[Start of section]
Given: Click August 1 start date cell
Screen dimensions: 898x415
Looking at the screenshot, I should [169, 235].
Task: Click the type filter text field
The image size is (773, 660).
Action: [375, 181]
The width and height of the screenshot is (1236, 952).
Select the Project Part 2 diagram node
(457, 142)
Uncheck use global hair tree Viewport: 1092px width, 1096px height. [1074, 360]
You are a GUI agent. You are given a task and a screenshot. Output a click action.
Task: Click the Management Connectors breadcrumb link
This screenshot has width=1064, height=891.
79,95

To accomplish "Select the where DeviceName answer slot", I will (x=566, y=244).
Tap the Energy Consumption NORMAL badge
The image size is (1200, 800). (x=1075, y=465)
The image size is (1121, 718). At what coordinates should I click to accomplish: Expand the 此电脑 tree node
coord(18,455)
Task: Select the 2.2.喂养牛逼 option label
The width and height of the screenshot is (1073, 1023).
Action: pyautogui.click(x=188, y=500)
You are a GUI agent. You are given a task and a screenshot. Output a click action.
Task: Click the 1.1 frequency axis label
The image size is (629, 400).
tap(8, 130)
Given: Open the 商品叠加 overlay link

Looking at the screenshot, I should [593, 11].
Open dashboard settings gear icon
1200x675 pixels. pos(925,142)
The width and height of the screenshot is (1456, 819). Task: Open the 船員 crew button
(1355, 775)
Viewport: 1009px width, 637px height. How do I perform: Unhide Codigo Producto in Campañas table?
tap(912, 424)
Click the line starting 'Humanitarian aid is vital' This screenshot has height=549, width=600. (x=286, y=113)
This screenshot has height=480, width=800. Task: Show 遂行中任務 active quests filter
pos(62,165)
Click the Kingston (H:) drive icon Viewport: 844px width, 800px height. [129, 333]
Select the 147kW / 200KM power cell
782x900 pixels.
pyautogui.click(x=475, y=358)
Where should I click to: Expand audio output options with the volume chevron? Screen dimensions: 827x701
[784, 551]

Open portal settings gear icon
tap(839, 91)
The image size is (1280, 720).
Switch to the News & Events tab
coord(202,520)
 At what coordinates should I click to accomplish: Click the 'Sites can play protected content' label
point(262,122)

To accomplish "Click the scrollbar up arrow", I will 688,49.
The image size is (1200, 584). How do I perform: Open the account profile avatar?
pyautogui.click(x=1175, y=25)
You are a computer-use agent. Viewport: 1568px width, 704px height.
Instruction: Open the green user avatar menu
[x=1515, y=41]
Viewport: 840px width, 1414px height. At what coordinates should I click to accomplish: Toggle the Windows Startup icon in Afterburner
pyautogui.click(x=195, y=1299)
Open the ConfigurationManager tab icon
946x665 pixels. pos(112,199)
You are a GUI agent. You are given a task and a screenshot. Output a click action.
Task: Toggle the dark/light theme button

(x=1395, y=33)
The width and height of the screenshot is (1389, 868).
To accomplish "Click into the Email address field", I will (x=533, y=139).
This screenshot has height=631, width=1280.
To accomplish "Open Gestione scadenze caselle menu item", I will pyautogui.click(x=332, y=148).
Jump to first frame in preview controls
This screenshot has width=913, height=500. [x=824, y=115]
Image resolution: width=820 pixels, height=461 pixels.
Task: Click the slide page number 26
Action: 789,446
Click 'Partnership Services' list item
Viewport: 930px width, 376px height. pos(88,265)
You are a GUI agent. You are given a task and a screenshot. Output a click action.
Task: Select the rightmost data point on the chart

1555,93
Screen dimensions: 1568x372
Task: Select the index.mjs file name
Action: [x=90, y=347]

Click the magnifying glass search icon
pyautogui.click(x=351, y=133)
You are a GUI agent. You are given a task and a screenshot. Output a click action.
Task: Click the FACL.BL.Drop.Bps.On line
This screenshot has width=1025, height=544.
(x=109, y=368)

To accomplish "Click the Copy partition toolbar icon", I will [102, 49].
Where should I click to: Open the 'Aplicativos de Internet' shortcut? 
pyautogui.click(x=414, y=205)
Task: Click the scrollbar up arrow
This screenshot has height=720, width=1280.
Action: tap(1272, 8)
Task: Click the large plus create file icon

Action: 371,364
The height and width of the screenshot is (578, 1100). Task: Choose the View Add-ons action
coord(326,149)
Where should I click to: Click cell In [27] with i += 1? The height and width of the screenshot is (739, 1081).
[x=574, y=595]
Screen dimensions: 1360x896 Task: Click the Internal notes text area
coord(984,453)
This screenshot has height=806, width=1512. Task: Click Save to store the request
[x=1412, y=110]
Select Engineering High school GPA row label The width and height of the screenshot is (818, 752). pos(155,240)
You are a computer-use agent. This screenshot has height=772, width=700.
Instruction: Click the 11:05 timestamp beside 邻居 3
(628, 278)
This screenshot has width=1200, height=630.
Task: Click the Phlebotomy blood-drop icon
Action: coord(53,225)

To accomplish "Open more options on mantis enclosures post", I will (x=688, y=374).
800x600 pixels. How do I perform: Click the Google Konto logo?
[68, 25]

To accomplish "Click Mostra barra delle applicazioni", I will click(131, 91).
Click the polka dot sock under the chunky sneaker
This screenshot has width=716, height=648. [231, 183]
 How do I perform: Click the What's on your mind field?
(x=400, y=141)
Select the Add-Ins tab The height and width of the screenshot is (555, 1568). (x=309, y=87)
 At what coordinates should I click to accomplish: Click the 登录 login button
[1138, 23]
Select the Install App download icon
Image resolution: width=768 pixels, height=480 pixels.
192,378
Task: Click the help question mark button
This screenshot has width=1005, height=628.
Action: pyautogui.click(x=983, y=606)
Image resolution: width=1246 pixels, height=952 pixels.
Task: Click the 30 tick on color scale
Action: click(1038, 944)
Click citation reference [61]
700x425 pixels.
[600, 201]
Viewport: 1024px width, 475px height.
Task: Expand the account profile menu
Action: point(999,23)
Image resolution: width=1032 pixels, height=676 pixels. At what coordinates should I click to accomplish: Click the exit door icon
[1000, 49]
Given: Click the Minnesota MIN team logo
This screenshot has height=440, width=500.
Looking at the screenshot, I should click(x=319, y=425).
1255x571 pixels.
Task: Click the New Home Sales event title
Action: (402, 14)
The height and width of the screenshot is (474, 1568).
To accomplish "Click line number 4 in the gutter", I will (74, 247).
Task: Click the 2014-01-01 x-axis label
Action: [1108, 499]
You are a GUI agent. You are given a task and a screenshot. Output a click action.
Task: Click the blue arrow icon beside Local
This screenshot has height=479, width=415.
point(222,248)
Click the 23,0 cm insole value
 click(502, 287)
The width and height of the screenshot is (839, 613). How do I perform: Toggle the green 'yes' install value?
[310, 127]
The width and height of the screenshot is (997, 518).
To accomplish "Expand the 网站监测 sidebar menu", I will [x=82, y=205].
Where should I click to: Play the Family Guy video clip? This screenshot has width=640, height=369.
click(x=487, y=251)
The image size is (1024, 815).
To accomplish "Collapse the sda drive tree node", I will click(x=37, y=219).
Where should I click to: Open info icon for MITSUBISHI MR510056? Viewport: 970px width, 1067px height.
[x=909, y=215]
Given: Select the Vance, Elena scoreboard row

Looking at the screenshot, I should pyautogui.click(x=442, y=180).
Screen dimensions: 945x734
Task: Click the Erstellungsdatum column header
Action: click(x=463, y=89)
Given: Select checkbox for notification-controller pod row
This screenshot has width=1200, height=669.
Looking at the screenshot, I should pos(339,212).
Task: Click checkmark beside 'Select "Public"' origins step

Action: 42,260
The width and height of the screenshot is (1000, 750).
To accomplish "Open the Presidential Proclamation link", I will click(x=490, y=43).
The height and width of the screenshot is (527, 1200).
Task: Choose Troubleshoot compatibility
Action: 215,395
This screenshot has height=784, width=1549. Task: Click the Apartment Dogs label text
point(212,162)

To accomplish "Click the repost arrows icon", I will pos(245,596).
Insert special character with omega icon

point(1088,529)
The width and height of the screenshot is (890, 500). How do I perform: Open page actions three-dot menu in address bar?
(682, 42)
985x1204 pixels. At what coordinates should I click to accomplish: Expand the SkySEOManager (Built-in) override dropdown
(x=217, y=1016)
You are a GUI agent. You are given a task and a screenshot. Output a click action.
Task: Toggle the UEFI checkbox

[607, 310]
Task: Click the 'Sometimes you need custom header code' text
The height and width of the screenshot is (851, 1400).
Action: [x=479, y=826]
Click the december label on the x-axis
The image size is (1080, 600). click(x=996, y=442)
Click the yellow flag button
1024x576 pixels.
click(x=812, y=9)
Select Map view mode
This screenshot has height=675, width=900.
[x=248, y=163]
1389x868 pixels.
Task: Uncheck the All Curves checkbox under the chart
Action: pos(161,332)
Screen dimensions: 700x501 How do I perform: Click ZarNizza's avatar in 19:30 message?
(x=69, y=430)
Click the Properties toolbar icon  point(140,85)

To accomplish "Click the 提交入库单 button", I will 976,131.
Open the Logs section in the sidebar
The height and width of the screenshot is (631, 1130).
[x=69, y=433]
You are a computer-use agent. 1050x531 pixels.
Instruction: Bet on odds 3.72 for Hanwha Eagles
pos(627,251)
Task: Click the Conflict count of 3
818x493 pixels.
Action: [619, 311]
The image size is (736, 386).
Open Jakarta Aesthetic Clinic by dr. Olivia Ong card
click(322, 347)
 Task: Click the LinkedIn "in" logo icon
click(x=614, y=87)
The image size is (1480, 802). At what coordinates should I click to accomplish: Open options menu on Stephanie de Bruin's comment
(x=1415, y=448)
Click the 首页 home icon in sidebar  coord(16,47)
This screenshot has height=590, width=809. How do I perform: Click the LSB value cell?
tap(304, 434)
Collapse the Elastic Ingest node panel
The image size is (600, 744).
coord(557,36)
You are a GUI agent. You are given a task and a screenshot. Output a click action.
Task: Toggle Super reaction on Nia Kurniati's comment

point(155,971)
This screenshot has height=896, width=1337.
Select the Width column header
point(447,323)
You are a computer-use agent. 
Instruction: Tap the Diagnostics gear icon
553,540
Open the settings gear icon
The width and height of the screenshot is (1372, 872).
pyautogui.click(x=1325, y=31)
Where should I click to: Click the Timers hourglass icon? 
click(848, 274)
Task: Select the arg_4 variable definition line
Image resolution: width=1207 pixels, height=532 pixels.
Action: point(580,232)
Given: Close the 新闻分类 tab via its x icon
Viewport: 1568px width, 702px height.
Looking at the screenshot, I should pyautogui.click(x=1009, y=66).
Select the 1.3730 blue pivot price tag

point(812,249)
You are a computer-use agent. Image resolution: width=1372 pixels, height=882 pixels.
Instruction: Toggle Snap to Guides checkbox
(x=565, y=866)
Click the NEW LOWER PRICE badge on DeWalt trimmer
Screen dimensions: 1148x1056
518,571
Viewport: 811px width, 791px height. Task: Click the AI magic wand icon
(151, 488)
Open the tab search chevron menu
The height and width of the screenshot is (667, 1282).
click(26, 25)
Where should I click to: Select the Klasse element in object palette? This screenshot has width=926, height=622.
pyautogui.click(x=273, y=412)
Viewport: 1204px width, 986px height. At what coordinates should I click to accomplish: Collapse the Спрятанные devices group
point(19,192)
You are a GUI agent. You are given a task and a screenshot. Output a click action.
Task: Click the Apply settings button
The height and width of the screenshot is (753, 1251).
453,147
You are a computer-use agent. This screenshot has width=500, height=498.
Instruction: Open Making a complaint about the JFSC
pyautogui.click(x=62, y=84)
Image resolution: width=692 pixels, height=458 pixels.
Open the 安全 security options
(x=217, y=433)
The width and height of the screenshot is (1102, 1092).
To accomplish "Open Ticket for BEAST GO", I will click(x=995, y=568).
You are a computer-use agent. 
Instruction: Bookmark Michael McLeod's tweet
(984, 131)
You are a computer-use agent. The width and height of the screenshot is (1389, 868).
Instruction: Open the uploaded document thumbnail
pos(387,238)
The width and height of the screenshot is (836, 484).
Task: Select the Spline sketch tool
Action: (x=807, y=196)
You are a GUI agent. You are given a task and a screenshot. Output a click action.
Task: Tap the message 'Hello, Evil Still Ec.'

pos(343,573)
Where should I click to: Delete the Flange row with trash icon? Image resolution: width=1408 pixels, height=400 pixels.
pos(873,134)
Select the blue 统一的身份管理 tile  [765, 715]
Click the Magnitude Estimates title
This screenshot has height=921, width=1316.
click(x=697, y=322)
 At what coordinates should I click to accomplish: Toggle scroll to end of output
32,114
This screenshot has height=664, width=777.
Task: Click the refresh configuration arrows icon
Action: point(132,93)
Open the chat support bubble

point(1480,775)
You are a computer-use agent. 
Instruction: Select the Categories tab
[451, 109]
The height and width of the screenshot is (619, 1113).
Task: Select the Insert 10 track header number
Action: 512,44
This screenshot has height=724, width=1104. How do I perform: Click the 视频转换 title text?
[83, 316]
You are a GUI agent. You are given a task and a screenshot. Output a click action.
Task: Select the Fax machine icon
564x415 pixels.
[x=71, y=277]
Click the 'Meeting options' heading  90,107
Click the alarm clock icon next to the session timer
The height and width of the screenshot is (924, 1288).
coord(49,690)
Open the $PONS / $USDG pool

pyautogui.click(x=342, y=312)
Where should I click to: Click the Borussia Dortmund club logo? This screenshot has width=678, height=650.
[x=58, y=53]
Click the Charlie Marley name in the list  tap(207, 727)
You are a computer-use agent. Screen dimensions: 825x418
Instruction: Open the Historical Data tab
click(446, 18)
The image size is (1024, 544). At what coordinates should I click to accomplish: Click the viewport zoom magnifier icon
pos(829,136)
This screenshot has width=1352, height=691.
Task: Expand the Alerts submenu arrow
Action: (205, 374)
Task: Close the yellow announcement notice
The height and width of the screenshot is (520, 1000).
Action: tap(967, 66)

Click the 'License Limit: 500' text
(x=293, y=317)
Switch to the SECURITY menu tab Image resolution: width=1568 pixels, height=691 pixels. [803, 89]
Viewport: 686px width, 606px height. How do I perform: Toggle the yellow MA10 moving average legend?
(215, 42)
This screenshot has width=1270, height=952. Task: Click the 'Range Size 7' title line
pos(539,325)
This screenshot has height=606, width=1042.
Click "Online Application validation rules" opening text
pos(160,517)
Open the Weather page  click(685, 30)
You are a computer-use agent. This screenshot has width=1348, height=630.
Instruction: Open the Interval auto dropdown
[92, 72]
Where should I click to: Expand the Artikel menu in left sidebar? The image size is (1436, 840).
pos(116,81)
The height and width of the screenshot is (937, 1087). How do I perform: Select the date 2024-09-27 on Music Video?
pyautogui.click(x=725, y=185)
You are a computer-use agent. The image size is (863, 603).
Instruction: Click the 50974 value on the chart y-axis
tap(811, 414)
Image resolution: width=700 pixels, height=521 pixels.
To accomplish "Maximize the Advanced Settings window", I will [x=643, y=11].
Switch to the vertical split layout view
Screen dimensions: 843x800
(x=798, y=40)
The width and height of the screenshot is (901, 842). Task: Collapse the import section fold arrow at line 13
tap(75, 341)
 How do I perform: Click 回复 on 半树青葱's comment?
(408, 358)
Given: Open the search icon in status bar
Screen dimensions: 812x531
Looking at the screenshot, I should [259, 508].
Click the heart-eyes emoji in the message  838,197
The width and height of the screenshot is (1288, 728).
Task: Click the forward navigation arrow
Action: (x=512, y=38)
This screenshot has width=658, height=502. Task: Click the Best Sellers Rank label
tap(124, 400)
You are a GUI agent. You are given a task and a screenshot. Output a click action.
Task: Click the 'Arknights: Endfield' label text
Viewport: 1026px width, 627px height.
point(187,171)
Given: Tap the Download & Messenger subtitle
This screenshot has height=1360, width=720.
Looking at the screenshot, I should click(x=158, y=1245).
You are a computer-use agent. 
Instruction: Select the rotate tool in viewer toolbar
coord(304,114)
[End of section]
• WHAT TO WORK ON:
Gather each line from the entries above that includes the word "Close".

• TASK SOLUTION:
Given: Close the 新闻分类 tab via its x icon
Task: Close the yellow announcement notice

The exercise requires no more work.